TASK GOAL
Copy out the entries verbatim, starting at the line that contains "Kunnskapsbase (569, 81)" and ending after the line that contains "Kontakt oss (827, 81)".

PROVIDED DATA
* Begin *

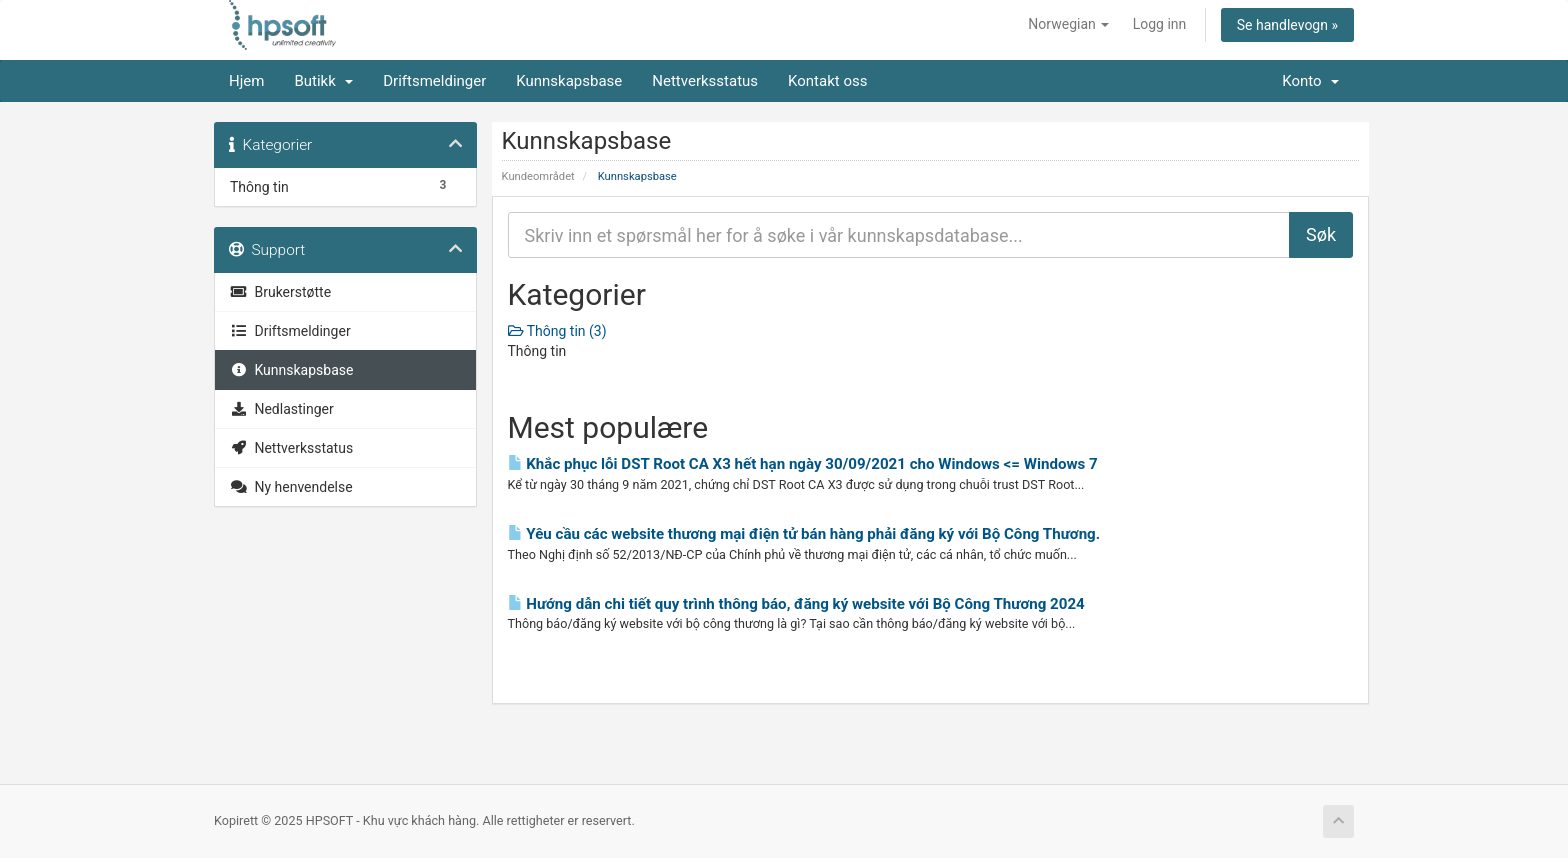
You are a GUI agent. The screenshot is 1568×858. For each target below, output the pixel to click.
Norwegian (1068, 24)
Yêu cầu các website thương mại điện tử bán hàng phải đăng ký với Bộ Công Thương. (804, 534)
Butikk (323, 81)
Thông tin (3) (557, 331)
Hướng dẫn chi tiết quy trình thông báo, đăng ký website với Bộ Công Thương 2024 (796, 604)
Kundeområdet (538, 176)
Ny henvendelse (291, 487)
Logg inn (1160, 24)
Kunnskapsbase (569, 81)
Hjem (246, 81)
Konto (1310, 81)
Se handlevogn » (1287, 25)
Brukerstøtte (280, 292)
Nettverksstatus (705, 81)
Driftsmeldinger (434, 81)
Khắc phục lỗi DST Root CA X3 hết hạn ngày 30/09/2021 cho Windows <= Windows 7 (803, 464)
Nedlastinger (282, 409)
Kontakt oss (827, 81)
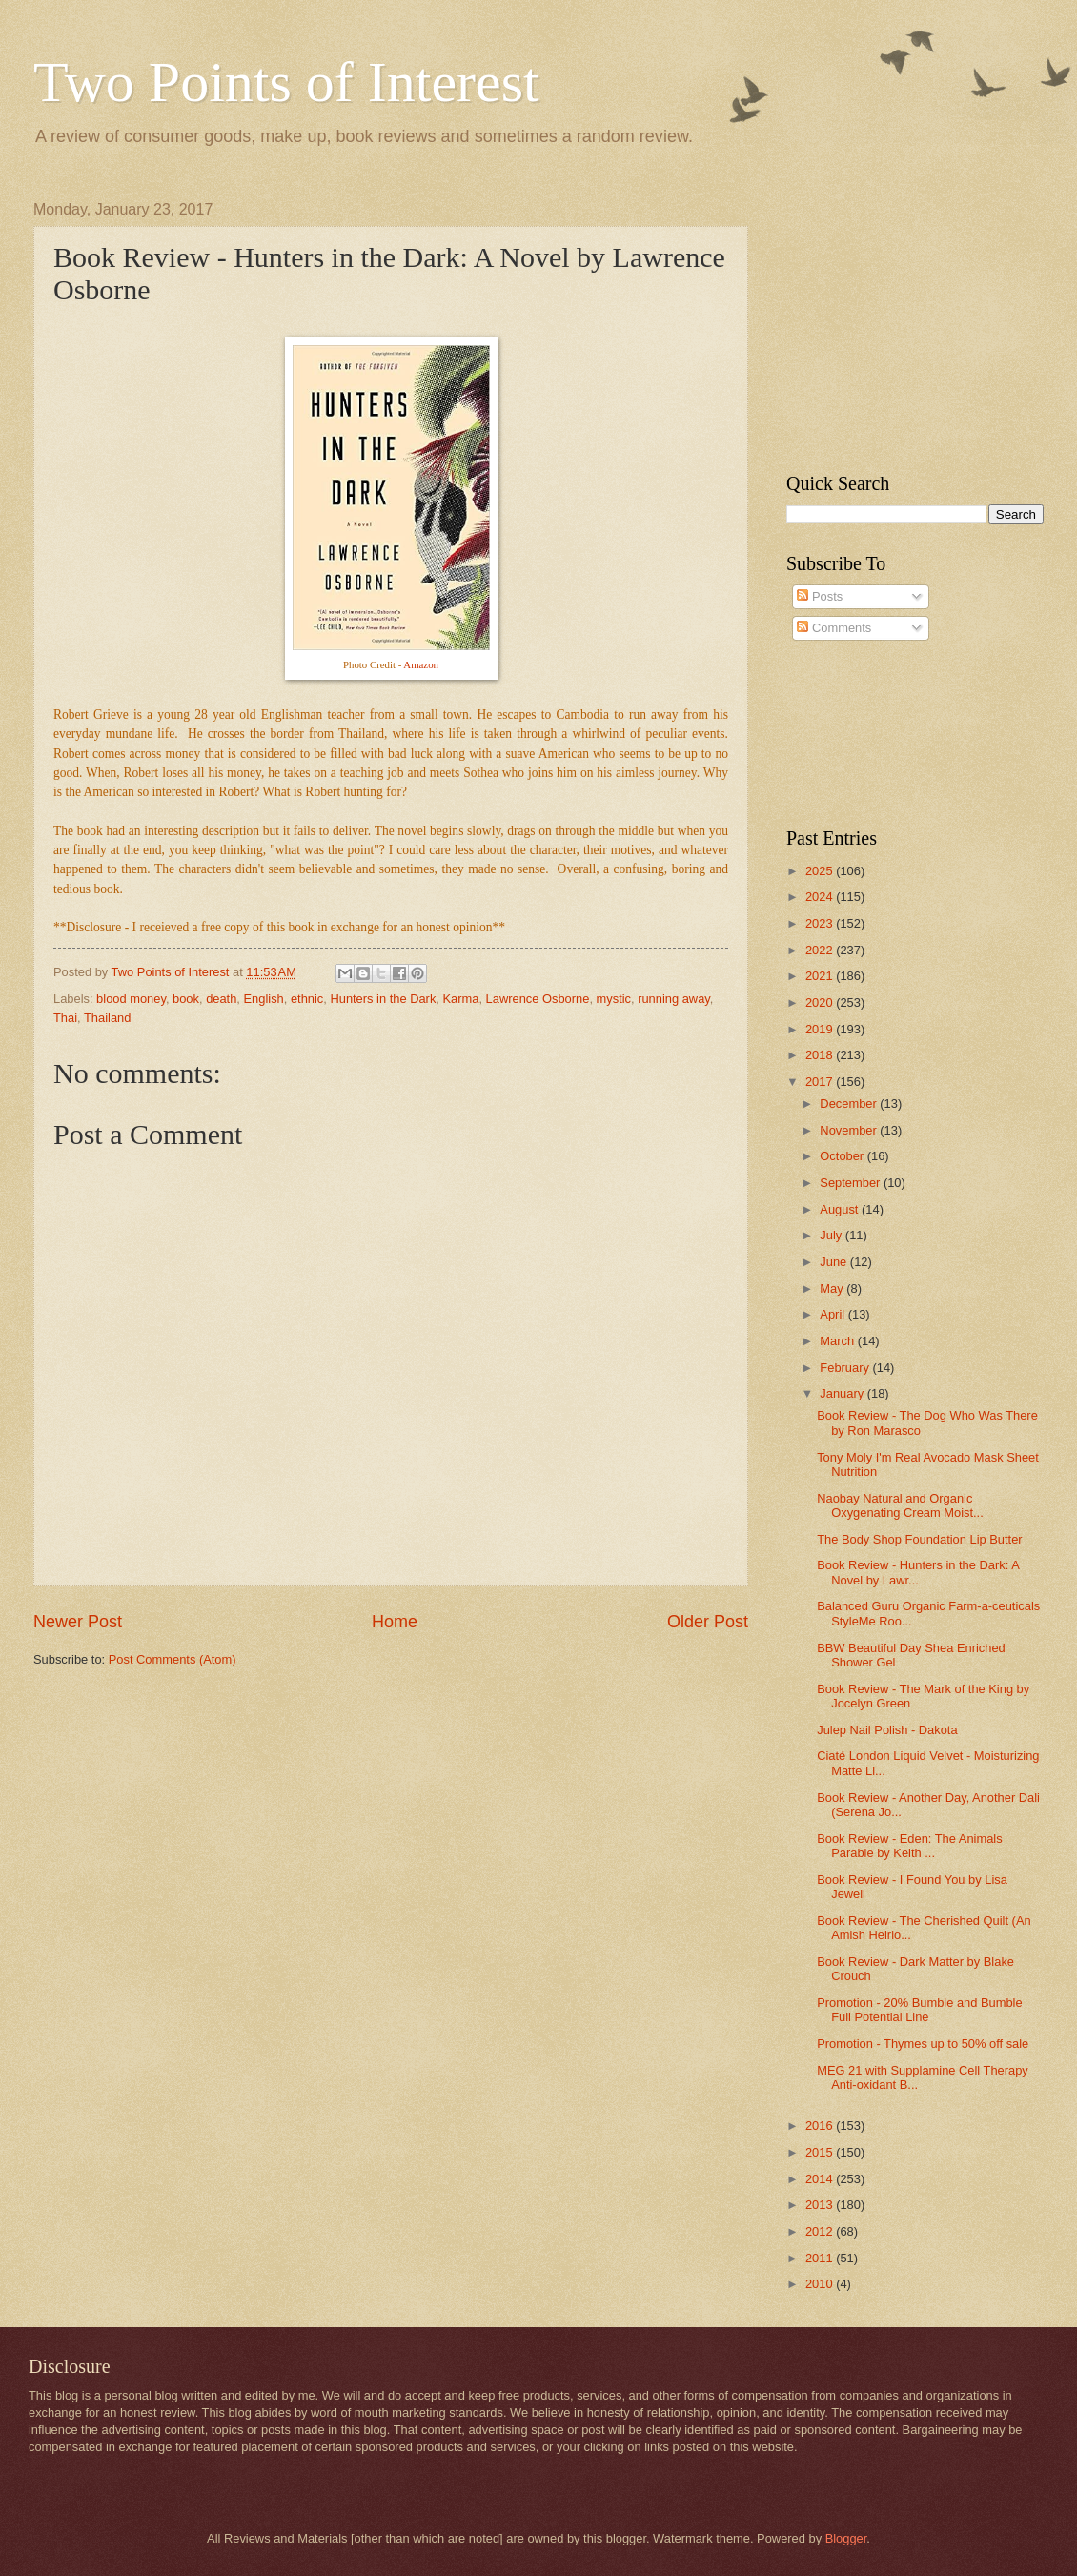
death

* End *
* Begin *

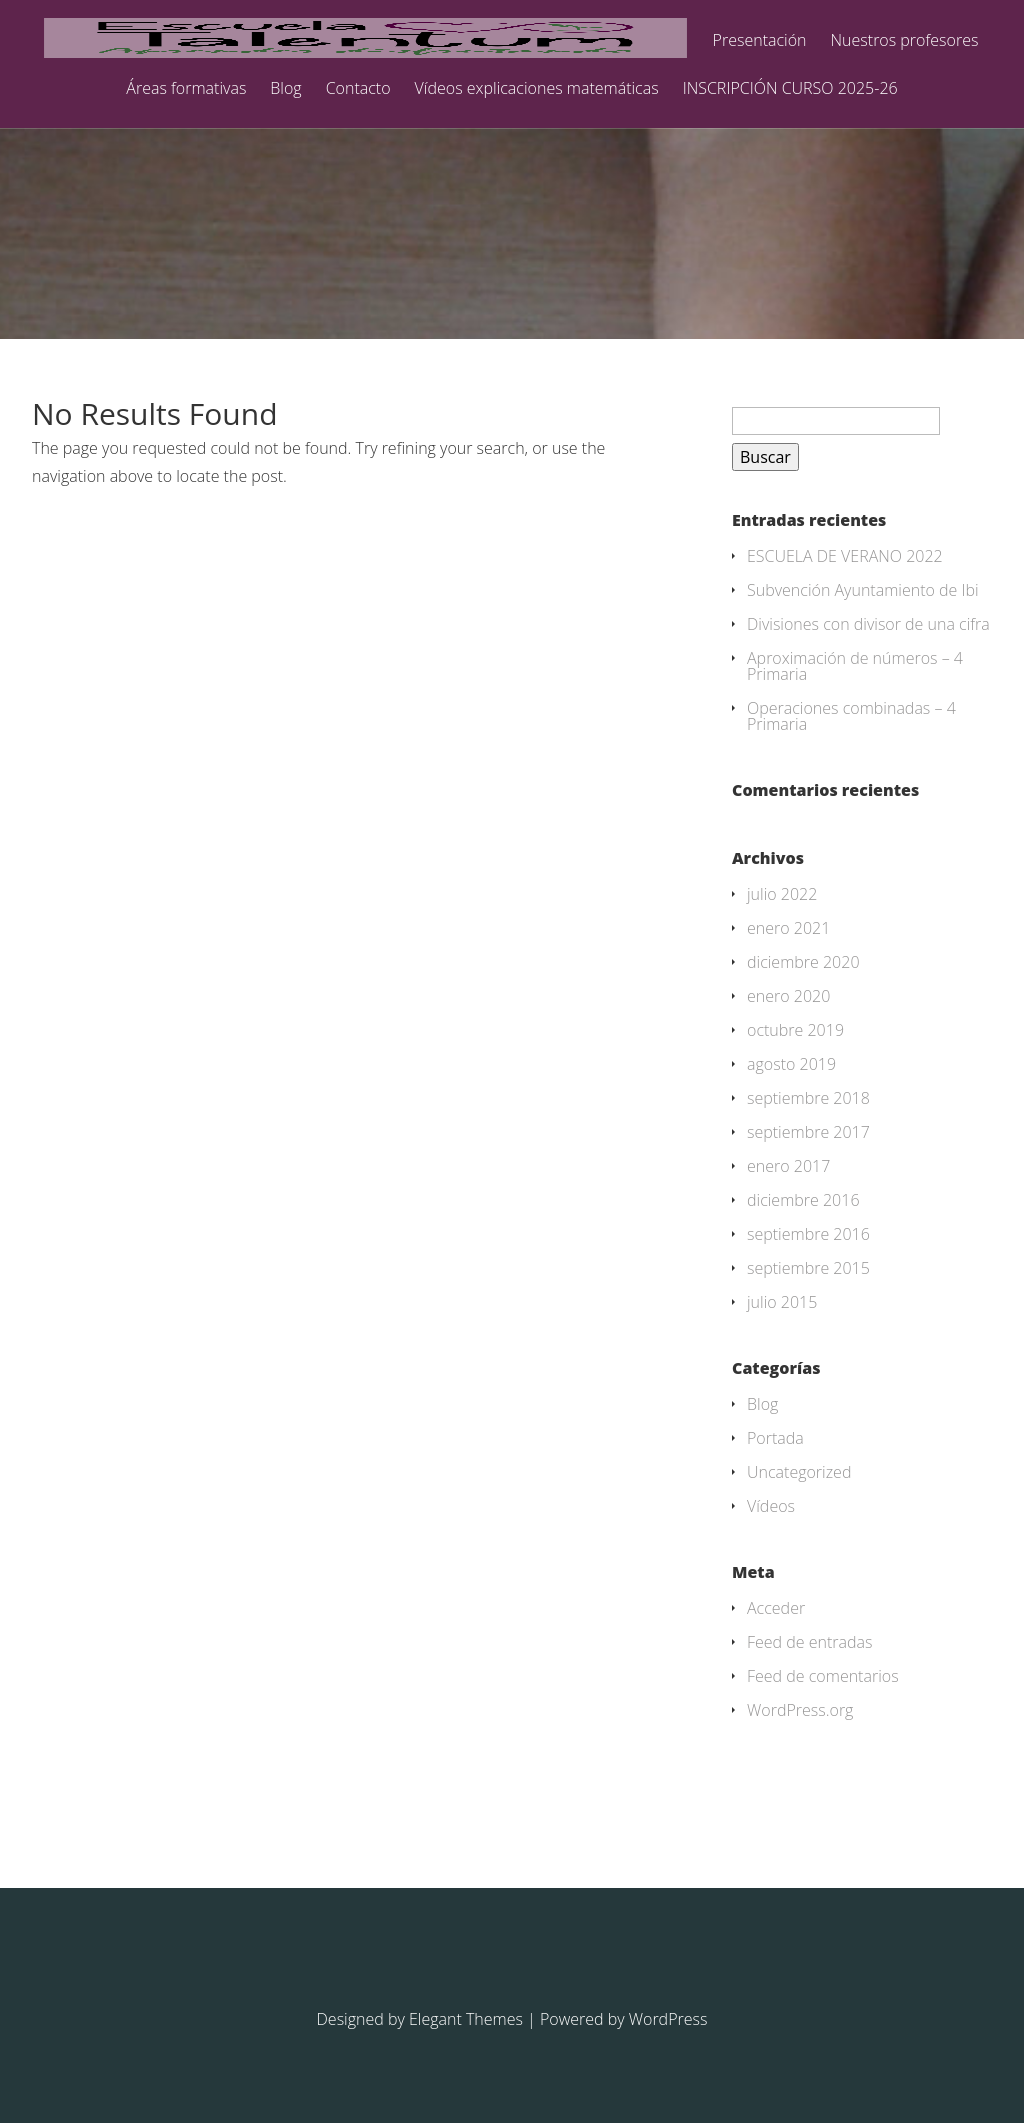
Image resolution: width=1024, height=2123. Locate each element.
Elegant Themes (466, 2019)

* End *

THE REPLY
Kunnskapsbase (569, 81)
Hjem (246, 81)
Konto (1310, 81)
Se handlevogn » (1287, 25)
Brukerstøtte (280, 292)
Nettverksstatus (705, 81)
Driftsmeldinger (434, 81)
Khắc phục lỗi DST Root CA X3 hết hạn ngày 30/09/2021 cho Windows <= Windows 7 (803, 464)
Nedlastinger (282, 409)
Kontakt oss (827, 81)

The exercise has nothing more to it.